未成年から成人になることで、スマホやクレジットカードなど様々な契約が親の承諾の必要なく、ひとりできるようになる反面、未成年者取消権が喪失する。未成年者取消権とは、親の同意なく高額な契約を結んでしまった場合に、いつでも契約を取り消せる権利だが、成人になるとこれが使えなくなるのだ。

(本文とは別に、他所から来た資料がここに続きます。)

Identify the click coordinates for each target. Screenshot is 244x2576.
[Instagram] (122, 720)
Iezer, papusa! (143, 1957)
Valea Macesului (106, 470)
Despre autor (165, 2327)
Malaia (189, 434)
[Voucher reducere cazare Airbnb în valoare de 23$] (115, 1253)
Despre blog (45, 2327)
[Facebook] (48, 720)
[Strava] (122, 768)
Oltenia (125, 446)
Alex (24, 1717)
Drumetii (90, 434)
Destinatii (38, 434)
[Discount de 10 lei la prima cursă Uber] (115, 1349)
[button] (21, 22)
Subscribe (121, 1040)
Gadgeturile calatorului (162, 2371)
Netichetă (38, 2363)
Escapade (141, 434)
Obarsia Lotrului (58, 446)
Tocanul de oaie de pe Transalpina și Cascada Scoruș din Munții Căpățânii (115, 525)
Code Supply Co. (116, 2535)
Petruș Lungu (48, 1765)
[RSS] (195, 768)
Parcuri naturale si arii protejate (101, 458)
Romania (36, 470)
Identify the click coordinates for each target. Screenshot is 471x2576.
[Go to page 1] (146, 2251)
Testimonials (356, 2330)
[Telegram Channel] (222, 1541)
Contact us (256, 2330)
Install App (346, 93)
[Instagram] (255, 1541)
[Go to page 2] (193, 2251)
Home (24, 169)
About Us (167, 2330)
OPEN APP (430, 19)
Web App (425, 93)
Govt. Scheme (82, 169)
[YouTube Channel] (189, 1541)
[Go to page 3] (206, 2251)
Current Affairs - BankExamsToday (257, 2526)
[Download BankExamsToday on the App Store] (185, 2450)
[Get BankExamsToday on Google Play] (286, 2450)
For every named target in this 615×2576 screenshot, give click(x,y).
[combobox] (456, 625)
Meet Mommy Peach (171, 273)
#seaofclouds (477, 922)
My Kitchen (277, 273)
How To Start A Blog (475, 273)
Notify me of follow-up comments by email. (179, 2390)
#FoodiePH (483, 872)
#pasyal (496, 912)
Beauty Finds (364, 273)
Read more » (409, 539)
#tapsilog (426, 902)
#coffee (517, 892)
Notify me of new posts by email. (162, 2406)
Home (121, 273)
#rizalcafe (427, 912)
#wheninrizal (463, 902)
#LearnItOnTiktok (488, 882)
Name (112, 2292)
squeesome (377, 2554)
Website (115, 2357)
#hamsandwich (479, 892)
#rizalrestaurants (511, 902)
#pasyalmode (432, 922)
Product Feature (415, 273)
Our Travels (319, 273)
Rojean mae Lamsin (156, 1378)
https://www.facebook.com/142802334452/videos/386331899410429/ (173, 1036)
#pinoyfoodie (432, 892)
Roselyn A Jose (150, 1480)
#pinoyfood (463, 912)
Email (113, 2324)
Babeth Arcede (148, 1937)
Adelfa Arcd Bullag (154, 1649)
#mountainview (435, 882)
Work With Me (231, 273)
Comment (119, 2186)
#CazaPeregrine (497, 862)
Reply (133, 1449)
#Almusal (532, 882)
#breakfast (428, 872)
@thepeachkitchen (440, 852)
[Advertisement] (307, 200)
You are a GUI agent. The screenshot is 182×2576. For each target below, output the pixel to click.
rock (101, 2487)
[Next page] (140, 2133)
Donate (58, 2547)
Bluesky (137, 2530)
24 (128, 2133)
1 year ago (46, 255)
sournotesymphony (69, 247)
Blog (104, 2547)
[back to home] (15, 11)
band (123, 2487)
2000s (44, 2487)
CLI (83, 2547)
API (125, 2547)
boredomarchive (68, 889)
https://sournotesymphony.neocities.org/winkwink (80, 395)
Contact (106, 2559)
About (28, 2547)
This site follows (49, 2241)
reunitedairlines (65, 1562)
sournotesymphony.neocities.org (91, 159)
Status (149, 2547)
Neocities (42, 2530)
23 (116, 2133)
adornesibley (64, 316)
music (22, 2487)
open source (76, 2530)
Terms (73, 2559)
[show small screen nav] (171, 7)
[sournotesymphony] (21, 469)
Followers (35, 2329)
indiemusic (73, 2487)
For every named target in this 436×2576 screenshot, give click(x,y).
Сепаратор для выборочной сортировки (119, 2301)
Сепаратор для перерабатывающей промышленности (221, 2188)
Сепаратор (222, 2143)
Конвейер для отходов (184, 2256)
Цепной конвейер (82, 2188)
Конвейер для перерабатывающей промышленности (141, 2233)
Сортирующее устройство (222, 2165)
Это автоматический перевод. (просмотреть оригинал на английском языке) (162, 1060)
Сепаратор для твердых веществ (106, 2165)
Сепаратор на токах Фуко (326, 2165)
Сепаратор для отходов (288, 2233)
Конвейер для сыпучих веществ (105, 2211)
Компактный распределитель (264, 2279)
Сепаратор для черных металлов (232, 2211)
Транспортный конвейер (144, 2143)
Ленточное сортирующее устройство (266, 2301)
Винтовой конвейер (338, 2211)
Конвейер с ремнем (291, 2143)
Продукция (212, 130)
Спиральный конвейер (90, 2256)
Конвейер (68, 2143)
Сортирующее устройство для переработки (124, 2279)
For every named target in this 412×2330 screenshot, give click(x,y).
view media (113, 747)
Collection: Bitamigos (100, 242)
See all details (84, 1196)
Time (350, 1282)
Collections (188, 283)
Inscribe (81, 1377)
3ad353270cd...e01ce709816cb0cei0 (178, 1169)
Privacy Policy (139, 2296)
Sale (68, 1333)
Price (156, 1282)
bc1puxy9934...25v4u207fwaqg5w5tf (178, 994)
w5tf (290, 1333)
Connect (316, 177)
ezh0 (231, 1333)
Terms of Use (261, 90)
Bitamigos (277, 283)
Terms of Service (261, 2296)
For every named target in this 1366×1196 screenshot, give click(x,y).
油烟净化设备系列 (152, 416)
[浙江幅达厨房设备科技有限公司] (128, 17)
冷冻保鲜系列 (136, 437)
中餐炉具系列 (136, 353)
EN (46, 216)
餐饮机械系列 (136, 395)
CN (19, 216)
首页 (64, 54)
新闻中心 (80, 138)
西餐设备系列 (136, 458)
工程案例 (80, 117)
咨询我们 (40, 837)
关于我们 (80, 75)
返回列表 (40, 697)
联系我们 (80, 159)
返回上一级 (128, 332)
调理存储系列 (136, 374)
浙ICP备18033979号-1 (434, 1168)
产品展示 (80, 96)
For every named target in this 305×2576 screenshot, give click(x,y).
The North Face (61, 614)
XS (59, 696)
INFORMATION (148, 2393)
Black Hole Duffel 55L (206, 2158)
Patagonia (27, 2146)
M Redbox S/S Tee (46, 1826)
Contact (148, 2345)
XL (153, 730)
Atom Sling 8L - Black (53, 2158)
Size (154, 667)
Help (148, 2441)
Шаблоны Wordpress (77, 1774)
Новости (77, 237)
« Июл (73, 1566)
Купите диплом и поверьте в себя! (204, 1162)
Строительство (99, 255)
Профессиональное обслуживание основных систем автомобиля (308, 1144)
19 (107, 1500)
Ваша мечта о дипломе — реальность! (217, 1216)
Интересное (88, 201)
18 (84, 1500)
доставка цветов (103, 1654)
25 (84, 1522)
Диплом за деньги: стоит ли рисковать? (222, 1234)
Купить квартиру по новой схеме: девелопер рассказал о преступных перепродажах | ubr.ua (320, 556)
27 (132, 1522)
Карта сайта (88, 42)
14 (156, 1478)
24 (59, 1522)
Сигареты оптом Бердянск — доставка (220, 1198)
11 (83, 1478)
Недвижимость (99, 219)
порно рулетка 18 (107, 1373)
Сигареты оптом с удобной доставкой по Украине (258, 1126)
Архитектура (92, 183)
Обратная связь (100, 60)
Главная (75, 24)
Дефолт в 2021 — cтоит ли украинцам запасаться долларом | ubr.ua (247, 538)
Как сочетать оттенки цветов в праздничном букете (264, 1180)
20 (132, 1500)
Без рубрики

犯罪心理学が専門で悪質商法などにも詳しい立正大学の西田公昭教授がこう話す。
「取消権があったため、悪徳業者の多くはこれまで対象者が20歳になるのを待ってから勧誘していましたが、4月1日以降は18~19歳の人に対しても、情報商材やマルチ、エステ、美容医療、出会い系サイトなどを利用した、ありとあらゆる悪質商法を持ちかけることができるわけです」
特に「大学1年生は悪徳業者から見れば〝魅力的なカモ〟」と西田教授は言う。
「18~19歳は一般的には高校を卒業し、大学に進学する年齢です。自己責任のもとでの契約に関する経験と知識が圧倒的に不足しているうえに、心理的には、大学受験が終わって期待感ばかりが高まり、慎重さに欠けた思考に陥りやすい時期でもあります」
「また、地方から東京に出てきた学生であれば新生活に不安も抱え、優しく手を差し伸べられるとつい、知らない人にでも頼ってしまいがちです。今回の成人年齢引き下げは、そうしたぜい弱性が非常に高い消費者を一挙に社会へ放出した形で、だます側にとっては〝天国〟といえます」
その勧誘の手口について、西田教授はこう続ける。
「以前はキャンパスでサークル勧誘などを装って声を掛ける手口が主流でしたが、最近の主流はSNSです。大学に進学すると『#春から〇〇大学』などのハッシュタグを付けてツイートし、友だちを作ろうとする新入生が非常に多いのですが、悪徳業者はその輪のなかへ巧妙に入り込んできます。その時点では怪しい人だとは誰も思わない」
「だます側は、最初は警戒されるのでお金の話は持ち出しません。SNSである程度の関係性を構築してから会う約束を取り付け、その後、頃合いを見て投資、マルチ、自己啓発などのセミナーやオンラインサロンに引っ張っていくのが典型的です」
最近は〝後出しマルチ〟と呼ばれる悪徳商法の被害に遭う大学生が急増しているという。これは、情報商材の勧誘とマルチ商法を2段階で仕掛けてくる詐欺的な手口だ。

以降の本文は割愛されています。